# ABOUT THIS TASK
Write out, exactly and in full, the records given below, but not their pictures.

# RECORDS FOR PROCESSING
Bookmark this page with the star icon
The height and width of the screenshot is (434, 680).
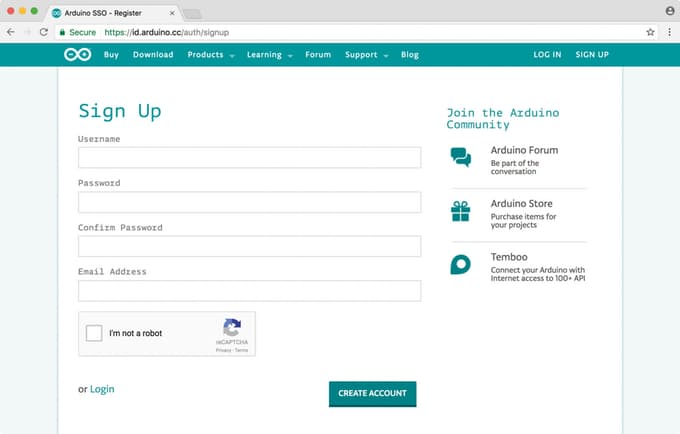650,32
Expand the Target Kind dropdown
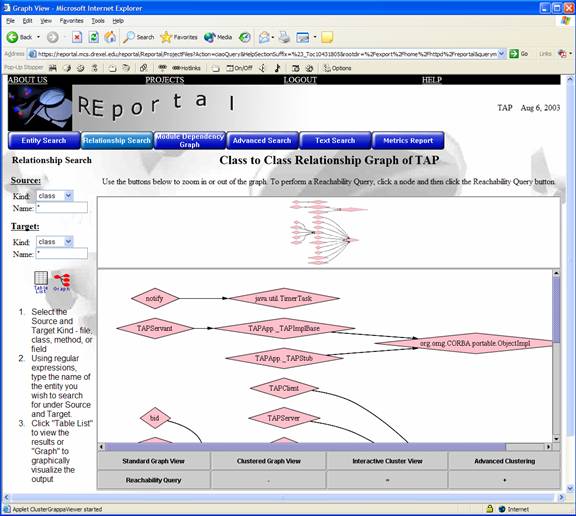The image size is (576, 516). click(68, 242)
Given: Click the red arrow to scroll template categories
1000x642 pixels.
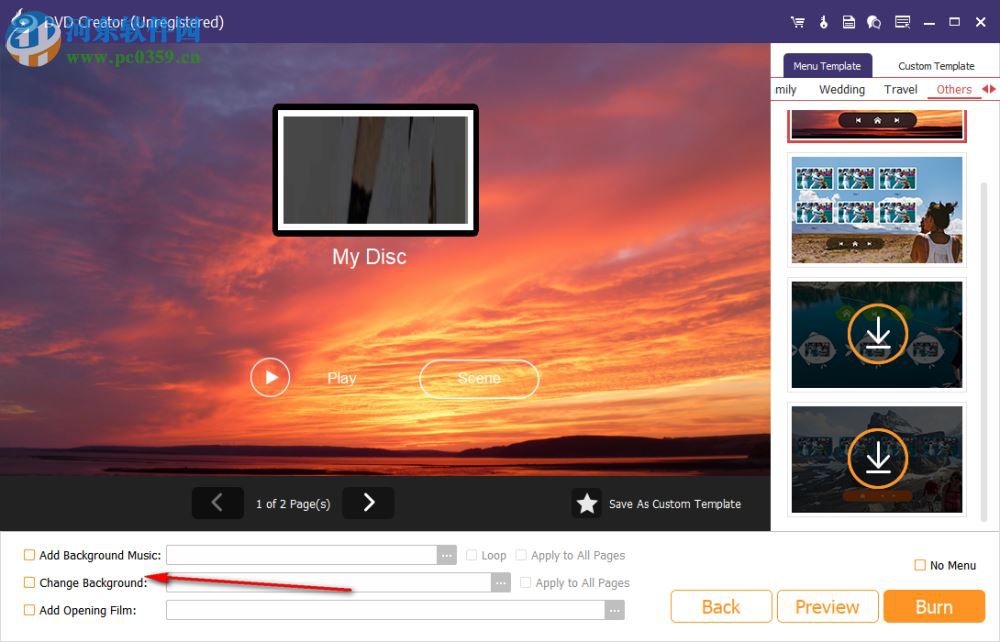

# SOLUTION TO THIS EXERCISE
Bookmark this page with the star icon
The height and width of the screenshot is (434, 680).
650,32
Expand the Target Kind dropdown
The image size is (576, 516). click(68, 242)
Given: Click the red arrow to scroll template categories
1000x642 pixels.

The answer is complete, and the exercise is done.